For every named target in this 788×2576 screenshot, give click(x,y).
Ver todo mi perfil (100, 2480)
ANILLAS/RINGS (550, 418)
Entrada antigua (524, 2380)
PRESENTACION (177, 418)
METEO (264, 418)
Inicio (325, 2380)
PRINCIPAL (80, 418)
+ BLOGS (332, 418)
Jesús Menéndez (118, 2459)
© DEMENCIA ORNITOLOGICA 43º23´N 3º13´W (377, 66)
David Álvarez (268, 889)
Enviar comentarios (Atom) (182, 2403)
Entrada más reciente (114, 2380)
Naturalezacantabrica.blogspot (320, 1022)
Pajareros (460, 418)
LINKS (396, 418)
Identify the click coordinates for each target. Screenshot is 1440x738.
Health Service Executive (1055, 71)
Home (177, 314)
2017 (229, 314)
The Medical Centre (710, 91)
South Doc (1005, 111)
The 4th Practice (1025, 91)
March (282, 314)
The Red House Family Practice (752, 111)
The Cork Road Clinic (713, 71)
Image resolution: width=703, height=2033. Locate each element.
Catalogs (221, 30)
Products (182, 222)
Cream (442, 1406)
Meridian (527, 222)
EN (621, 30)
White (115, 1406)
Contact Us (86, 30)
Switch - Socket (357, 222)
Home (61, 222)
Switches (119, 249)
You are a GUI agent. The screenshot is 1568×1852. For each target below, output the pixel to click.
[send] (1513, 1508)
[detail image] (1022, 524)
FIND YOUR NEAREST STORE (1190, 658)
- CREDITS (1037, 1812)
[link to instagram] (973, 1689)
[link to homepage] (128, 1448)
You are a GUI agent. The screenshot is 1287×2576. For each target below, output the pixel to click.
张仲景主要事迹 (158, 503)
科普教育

· · · · ·

_DESCRIPTION OF THE TASK_
Copy every line of the entries above word for word.

_RESULT BELOW_
For every named target in this 788×2576 screenshot, give click(x,y).
Ver todo mi perfil (100, 2480)
ANILLAS/RINGS (550, 418)
Entrada antigua (524, 2380)
PRESENTACION (177, 418)
METEO (264, 418)
Inicio (325, 2380)
PRINCIPAL (80, 418)
+ BLOGS (332, 418)
Jesús Menéndez (118, 2459)
© DEMENCIA ORNITOLOGICA 43º23´N 3º13´W (377, 66)
David Álvarez (268, 889)
Enviar comentarios (Atom) (182, 2403)
Entrada más reciente (114, 2380)
Naturalezacantabrica.blogspot (320, 1022)
Pajareros (460, 418)
LINKS (396, 418)
Identify the click coordinates for each target. Screenshot is 1440x738.
Health Service Executive (1055, 71)
Home (177, 314)
2017 (229, 314)
The Medical Centre (710, 91)
South Doc (1005, 111)
The 4th Practice (1025, 91)
March (282, 314)
The Red House Family Practice (752, 111)
The Cork Road Clinic (713, 71)
Image resolution: width=703, height=2033. Locate each element.
Catalogs (221, 30)
Products (182, 222)
Cream (442, 1406)
Meridian (527, 222)
EN (621, 30)
White (115, 1406)
Contact Us (86, 30)
Switch - Socket (357, 222)
Home (61, 222)
Switches (119, 249)
You are a GUI agent. The screenshot is 1568×1852. For each target below, output the pixel to click.
[send] (1513, 1508)
[detail image] (1022, 524)
FIND YOUR NEAREST STORE (1190, 658)
- CREDITS (1037, 1812)
[link to instagram] (973, 1689)
[link to homepage] (128, 1448)
You are a GUI agent. The screenshot is 1287×2576. For each target below, output the pixel to click.
张仲景主要事迹 (158, 503)
科普教育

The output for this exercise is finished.